BSM: Genler ve Proteinler için Küçük Ama Güçlü Biyolojik Dizi Modeli

Weixi Xiang , Xueting Han , Xiujuan Chai , Jing Bai

DNA, RNA ve proteinler gibi biyolojik dizileri modellemek, gen düzenlemesi ve protein sentezi gibi karmaşık süreçleri anlamak için çok önemlidir. Ancak, mevcut modellerin çoğu ya tek bir türe odaklanır ya da birden fazla veri türünü ayrı ayrı ele alır ve bu da çapraz-modal ilişkileri yakalama yeteneklerini sınırlar. Bu modaliteler arasındaki ilişkileri öğrenerek modelin her bir türe ilişkin anlayışını geliştirebileceğini öneriyoruz. Bunu ele almak için, üç tür veri üzerinde eğitilmiş küçük ama güçlü bir karma-modal biyolojik dizi temel modeli olan BSM’yi tanıtıyoruz: RefSeq, Genle İlgili Diziler ve web’den iç içe geçmiş biyolojik diziler. Bu veri kümeleri sırasıyla genetik akışı, gen-protein ilişkilerini ve çeşitli biyolojik verilerin doğal birlikteliğini yakalar. Karma-modal veriler üzerinde eğitim vererek BSM, öğrenme verimliliğini ve çapraz-modal temsili önemli ölçüde artırır ve yalnızca tek-modal veriler üzerinde eğitilmiş modellerden daha iyi performans gösterir. Sadece 110M parametreyle, BSM hem tek-modlu hem de karışık-modlu görevlerde çok daha büyük modellerle karşılaştırılabilir performans elde eder ve mevcut modellerde bulunmayan karışık-modlu görevler için bağlam içi öğrenme yeteneğini benzersiz bir şekilde gösterir. 270M parametreye daha fazla ölçeklendirme, daha da büyük performans kazanımları göstererek, BSM’nin çok-modlu biyolojik dizi modellemesinde önemli bir ilerleme olarak potansiyelini vurgular.

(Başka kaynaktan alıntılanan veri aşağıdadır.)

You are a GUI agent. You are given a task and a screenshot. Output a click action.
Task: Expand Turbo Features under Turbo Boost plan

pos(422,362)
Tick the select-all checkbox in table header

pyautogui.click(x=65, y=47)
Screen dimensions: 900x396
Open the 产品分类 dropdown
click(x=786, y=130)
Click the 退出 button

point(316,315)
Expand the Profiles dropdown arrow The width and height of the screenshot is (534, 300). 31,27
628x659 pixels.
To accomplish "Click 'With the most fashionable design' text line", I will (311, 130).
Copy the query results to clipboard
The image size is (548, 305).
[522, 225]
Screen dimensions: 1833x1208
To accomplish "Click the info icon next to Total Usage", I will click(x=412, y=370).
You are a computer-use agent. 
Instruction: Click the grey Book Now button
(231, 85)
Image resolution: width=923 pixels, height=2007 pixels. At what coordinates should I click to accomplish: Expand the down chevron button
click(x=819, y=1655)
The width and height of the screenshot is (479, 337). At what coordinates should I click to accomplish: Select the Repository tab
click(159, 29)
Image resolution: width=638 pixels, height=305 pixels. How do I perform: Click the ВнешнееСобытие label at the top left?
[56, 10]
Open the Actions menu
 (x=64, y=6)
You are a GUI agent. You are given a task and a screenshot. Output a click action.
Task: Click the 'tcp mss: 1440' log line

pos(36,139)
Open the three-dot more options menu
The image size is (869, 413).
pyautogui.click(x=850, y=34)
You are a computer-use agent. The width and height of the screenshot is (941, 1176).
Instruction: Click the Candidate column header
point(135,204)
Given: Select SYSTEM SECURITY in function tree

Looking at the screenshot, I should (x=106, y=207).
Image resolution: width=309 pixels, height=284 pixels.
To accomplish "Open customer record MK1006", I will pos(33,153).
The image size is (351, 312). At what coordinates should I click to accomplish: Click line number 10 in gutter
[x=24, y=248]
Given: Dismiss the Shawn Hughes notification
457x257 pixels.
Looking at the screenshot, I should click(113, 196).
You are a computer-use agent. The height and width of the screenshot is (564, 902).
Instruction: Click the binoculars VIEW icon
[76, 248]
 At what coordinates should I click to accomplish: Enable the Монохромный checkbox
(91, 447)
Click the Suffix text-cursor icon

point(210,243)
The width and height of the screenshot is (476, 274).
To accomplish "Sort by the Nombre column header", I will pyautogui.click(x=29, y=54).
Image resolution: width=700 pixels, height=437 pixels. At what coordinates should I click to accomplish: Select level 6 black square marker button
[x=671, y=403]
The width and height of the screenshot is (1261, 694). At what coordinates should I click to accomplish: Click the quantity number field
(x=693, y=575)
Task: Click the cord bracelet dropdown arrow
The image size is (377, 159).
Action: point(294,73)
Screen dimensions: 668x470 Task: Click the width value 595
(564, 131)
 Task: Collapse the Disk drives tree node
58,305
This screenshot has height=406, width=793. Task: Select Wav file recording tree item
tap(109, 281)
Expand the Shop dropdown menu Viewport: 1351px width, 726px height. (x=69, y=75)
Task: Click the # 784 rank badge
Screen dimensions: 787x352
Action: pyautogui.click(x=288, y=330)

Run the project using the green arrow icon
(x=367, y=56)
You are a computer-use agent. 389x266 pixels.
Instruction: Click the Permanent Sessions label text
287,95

Kaynak: Makalenin ana kaynağı ve türkçe çevirisi için tıklayın

Çoklu-Omik Analizi için Açıklanabilir Yapay Zeka Yöntemleri: Bir Araştırma

Yüksek verimli teknolojilerdeki ilerlemeler, geleneksel hipotez odaklı metodolojilerden veri odaklı yaklaşımlara doğru bir kaymaya yol açmıştır. Çoklu omik, genomik, proteomik, transkriptomik, metabolomik ve mikrobiyomik gibi birden fazla ‘om’dan türetilen verilerin bütünleştirici analizini ifade eder. Bu yaklaşım, farklı biyolojik bilgi katmanlarını yakalayarak biyolojik sistemlerin kapsamlı bir şekilde anlaşılmasını sağlar. Derin öğrenme yöntemleri, çoklu omik verilerini bütünleştirmek, moleküler etkileşimlere ilişkin içgörüler sunmak ve karmaşık hastalıklara yönelik araştırmaları geliştirmek için giderek daha fazla kullanılmaktadır. Ancak, çok sayıda birbirine bağlı katmanları ve doğrusal olmayan ilişkileri olan bu modeller, genellikle karar alma süreçlerinde şeffaflıktan yoksun kara kutular olarak işlev görmektedir. Bu zorluğun üstesinden gelmek için, açıklanabilir yapay zeka (xAI) yöntemleri, klinisyenlerin karmaşık verileri daha etkili bir şekilde yorumlamalarına ve bunlarla çalışmalarına olanak tanıyan şeffaf modeller oluşturmak için çok önemlidir. Bu inceleme, xAI’nin çoklu omik araştırmalarında derin öğrenme modellerinin yorumlanabilirliğini nasıl iyileştirebileceğini araştırıyor ve klinisyenlere net içgörüler sağlama potansiyelini vurgulayarak, bu tür modellerin klinik ortamlarda etkili bir şekilde uygulanmasını kolaylaştırıyor.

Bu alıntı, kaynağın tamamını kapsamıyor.